**DESCRIPTION OF THE TASK**
Go through the listing and count the lines with "avatar" in them; write only the number.

== Segment start ==

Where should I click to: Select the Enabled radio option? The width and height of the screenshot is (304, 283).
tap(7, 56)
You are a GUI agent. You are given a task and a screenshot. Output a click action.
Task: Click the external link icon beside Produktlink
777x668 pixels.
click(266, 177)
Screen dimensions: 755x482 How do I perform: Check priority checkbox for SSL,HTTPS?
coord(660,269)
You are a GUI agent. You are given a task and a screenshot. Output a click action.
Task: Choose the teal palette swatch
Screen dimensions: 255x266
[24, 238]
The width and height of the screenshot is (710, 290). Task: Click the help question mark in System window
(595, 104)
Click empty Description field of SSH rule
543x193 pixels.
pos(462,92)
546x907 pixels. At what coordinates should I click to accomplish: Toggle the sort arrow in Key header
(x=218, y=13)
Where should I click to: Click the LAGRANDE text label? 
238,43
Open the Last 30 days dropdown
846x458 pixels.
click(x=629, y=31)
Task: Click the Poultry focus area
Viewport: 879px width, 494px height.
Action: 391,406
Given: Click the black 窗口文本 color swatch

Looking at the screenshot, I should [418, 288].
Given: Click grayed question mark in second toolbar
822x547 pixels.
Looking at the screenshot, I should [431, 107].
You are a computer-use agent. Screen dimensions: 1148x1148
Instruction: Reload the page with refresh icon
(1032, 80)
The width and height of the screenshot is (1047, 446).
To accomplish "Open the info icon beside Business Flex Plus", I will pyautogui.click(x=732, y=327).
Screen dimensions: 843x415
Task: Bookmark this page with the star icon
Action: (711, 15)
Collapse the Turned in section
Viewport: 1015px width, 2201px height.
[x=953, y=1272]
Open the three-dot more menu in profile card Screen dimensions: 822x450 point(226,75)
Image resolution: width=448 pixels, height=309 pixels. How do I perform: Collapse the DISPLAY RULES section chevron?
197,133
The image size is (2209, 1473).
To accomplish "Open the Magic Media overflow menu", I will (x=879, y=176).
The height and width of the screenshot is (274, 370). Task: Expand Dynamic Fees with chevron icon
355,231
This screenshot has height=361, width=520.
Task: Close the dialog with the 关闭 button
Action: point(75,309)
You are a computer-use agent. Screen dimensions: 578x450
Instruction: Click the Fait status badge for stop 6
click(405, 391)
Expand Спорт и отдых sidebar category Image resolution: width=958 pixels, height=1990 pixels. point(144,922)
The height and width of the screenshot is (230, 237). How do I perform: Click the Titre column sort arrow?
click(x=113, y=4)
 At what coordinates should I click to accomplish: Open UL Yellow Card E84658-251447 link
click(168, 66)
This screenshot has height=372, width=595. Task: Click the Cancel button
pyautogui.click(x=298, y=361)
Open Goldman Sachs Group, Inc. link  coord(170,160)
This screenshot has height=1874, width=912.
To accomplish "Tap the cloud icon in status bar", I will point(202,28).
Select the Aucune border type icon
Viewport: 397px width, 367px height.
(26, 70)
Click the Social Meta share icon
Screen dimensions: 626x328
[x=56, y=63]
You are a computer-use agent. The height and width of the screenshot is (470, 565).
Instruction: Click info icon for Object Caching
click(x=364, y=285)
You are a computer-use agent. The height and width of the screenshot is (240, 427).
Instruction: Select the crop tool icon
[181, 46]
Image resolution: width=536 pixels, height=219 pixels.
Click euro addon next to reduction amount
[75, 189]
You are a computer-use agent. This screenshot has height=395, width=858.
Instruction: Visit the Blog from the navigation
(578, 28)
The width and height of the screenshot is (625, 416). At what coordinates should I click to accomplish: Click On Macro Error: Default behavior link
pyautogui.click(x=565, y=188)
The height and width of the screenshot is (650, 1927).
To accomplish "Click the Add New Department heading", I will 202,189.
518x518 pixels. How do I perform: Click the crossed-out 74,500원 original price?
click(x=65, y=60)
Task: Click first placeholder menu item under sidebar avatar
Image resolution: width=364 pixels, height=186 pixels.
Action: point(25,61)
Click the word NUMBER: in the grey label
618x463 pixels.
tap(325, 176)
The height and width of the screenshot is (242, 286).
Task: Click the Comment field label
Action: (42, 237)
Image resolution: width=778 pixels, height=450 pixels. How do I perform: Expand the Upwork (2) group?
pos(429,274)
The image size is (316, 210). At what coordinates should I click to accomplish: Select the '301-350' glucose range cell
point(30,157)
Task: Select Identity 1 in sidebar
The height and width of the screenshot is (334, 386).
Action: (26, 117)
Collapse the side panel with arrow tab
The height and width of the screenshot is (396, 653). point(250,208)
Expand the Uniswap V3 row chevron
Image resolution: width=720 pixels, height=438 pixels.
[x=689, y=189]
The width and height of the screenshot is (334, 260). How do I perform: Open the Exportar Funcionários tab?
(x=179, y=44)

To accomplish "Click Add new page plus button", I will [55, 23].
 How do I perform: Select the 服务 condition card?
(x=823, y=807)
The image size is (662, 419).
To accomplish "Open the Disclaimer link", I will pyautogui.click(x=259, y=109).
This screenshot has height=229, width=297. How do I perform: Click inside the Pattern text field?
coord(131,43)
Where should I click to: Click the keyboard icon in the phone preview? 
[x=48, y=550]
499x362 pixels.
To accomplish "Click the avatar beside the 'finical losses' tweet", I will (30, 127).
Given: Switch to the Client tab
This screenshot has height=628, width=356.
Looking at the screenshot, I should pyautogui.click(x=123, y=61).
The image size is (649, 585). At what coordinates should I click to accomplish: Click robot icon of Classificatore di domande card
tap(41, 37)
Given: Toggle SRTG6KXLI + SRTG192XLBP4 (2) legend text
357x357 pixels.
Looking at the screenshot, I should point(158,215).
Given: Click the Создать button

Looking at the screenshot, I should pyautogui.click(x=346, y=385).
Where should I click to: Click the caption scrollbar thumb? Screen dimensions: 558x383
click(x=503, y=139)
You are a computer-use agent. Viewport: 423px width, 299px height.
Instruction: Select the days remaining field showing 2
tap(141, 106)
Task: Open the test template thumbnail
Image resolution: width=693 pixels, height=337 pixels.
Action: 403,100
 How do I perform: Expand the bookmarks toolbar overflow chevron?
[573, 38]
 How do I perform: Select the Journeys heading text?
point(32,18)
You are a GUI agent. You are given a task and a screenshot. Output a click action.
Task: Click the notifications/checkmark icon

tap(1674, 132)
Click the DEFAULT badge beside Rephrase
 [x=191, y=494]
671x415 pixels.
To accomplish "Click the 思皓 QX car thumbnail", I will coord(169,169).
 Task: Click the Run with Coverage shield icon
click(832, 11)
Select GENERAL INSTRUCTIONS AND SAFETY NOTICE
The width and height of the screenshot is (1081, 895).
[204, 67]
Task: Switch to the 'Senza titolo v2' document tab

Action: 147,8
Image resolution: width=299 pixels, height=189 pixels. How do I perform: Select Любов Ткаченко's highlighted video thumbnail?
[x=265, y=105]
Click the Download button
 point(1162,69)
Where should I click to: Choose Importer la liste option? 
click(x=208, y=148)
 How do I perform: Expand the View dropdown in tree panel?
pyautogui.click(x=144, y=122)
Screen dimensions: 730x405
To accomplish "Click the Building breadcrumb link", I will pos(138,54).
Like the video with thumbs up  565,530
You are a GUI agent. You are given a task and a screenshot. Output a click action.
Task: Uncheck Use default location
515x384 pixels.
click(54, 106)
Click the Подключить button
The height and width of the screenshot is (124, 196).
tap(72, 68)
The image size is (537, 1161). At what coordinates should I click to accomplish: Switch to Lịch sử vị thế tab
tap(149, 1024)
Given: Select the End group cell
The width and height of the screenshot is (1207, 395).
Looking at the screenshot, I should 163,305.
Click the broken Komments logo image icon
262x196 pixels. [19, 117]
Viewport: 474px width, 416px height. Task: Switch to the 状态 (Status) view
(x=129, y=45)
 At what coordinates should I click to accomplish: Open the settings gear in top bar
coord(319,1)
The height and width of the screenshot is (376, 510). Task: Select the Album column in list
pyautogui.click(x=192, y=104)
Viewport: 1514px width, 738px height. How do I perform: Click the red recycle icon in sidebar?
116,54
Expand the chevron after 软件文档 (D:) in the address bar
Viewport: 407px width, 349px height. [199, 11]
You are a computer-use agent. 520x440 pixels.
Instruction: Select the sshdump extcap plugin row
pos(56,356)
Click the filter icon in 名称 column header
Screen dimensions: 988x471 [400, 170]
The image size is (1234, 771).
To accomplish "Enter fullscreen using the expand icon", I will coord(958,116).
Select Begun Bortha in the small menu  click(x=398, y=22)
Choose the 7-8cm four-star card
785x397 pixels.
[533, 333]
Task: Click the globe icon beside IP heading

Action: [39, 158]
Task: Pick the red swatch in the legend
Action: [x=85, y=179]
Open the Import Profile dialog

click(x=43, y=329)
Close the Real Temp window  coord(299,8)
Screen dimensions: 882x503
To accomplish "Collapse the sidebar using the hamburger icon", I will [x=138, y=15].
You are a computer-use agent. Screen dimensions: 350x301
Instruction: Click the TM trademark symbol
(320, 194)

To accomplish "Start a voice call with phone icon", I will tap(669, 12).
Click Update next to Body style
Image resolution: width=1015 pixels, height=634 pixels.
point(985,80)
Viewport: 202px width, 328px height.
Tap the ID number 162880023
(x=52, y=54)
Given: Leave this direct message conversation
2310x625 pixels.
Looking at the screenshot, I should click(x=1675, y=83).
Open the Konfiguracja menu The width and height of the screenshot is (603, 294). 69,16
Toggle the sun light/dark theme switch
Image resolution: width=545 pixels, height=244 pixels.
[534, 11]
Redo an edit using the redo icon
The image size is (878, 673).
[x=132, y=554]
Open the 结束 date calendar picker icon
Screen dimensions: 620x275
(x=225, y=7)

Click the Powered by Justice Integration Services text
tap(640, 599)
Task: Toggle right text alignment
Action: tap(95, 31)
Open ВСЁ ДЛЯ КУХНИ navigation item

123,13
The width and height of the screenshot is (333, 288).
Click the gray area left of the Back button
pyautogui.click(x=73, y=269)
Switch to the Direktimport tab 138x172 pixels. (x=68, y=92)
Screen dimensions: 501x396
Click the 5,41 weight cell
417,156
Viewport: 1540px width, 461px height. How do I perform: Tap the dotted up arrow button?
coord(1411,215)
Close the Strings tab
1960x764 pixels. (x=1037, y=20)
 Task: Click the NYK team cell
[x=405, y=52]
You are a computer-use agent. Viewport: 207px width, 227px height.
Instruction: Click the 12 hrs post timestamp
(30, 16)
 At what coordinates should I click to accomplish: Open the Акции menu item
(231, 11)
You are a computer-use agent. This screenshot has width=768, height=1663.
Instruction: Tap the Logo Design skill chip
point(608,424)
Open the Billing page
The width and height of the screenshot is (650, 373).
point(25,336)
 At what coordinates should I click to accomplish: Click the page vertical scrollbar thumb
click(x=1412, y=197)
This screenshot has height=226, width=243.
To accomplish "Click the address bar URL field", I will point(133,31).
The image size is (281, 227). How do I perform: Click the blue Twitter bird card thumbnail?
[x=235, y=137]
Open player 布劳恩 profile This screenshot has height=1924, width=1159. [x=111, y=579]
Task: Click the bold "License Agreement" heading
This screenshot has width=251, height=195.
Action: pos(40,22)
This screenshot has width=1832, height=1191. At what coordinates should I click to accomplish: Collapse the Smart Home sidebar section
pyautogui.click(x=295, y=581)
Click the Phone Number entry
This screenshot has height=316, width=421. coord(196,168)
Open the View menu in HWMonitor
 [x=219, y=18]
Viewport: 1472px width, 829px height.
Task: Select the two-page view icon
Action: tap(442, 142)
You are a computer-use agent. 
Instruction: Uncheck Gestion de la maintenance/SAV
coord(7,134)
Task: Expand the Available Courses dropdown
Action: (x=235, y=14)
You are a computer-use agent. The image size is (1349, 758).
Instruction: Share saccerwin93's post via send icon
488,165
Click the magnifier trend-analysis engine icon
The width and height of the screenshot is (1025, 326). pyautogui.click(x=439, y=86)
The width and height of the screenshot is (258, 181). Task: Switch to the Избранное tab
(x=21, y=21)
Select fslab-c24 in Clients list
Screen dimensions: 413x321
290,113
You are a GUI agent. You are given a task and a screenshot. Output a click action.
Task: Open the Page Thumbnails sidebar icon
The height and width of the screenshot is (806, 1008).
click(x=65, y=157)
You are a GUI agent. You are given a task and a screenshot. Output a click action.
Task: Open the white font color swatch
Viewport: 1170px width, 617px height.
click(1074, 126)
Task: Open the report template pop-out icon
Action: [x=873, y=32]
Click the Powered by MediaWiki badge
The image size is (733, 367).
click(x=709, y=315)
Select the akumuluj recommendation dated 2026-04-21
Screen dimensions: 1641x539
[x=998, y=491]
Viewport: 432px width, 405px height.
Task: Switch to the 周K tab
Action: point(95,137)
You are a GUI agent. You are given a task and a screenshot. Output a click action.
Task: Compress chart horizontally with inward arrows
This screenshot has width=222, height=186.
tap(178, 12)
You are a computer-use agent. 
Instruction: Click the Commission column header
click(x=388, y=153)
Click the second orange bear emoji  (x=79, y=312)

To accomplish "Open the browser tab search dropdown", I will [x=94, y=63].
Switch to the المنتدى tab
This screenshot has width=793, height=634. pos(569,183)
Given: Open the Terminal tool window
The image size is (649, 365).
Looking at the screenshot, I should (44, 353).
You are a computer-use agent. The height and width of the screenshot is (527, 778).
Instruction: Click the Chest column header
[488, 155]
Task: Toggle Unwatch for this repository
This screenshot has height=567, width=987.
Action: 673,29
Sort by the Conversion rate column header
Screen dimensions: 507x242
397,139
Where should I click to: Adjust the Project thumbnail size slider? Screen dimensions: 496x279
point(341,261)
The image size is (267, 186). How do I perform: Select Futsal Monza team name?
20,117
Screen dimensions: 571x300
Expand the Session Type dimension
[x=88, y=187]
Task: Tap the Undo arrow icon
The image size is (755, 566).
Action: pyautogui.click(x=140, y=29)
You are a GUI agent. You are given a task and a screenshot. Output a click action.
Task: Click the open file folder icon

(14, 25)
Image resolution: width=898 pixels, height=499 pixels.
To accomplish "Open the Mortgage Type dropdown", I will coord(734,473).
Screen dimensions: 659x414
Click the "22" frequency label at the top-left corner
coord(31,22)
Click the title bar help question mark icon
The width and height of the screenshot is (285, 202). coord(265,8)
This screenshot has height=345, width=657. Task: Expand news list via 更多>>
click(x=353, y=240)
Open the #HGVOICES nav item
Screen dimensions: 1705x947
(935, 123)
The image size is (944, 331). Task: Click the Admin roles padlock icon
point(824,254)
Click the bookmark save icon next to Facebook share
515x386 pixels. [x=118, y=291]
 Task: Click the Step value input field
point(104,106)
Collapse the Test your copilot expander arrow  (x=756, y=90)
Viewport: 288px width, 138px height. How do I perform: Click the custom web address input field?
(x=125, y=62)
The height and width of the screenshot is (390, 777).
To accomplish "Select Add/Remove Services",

== Segment end ==

**TASK OUTPUT**
2